[Stored data entries]
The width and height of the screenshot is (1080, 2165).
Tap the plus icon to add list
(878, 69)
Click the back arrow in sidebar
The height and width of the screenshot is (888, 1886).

→ ACTIVITY: Copy all of the entries above exactly as shown.

→ RESPONSE FOR THIS EXERCISE:
The width and height of the screenshot is (1080, 2165).
Tap the plus icon to add list
(878, 69)
Click the back arrow in sidebar
The height and width of the screenshot is (888, 1886).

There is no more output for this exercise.